• **Written request 1**: Retype the passage of the article on transport stocks starting with "Why It's Important" and going on through "its underlying index.".
==== Provided text
FedEx is the largest component in the Dow Jones Transportation Average at a weight of almost 10.70 percent.

What Happened

While the decline in FedEx shares is an obvious near-term headwind for the Dow Jones Transportation Average, risk-tolerant traders can position for a rebound in the transports with the Direxion Daily Transportation Bull 3X Shares (NYSE:TPOR). That leveraged exchange-traded fund (ETF) attempts to deliver triple the daily returns of the Dow Jones Transportation Average.

Beyond the aforementioned slide in FedEx shares, transports have dealt with other headwinds this year, including ongoing US/China trade tensions and the recent groundings of Boeing Co.'s (NYSE:BA) 737 MAX aircraft.

“With the persistence of the U.S.-China Trade war, declining spending among domestic consumers and the recent grounding of the Boeing 737 MAX aircraft due to safety concerns, investors’ minds might not immediately leap to the transportation industry as the strongest growth candidate for the year,” said Direxion in a recent note. “And yet, domestic transport companies have maintained their momentum so far this year. Cheaper oil and a buy-the-dip market mentality have helped push some companies in the sector to a new 52-week high.”

Why It's Important

TPOR is nearly two years old, but market observers' affinity for using transports as a gauge of broader market health spans decades, if not longer. As highlighted by a year-to-date gain of nearly 37 percent, TPOR is doing an admirable job of delivering triple the daily returns of its underlying index.

This year, transports have been boosted by bullishness in railroad operators. Road and railroad firms account for almost 47 percent of the Dow Jones Transportation Average.

“Earnings-wise, all of these companies reported solid bottom-line numbers in the previous quarter, meeting or surpassing analyst expectations and showing healthy year-over-year growth,” said Direxion. “Landstar, in particular, posted an impressive 65 percent annual EPS growth throughout FY2018.”

What's Next

It appears some traders are taking profits in TPOR. For the 10 days ended Tuesday, March 19th, outflows from TPOR equaled 32.40 percent of the fund's assets under management, according to issuer data. If the transports renew their recent rally, TPOR's outflows could reverse to inflows.
========
• **Written request 2**: Multiply each coordinate in the answers of all the rows below by 0.65, rounding to whole numbers with halves going up. Then write out every row again, requests included, and leave out the pictures.
==== Listed entries
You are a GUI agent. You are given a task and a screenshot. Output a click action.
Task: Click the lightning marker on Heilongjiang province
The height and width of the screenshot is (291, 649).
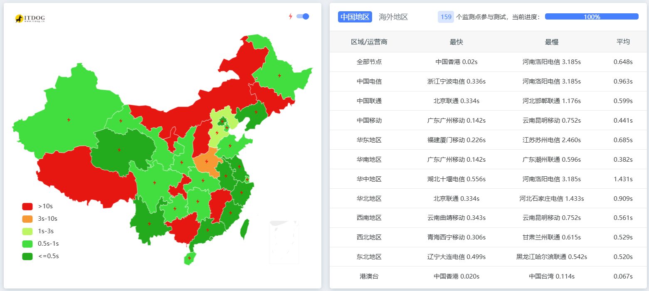(279, 76)
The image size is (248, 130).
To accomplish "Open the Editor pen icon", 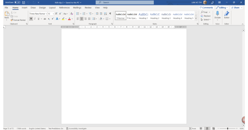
========
• **Complete response 1**:
Why It's Important

TPOR is nearly two years old, but market observers' affinity for using transports as a gauge of broader market health spans decades, if not longer. As highlighted by a year-to-date gain of nearly 37 percent, TPOR is doing an admirable job of delivering triple the daily returns of its underlying index.

• **Complete response 2**:
You are a GUI agent. You are given a task and a screenshot. Output a click action.
Task: Click the lightning marker on Heilongjiang province
The height and width of the screenshot is (291, 649).
(181, 49)
The image size is (248, 130).
To accomplish "Open the Editor pen icon", 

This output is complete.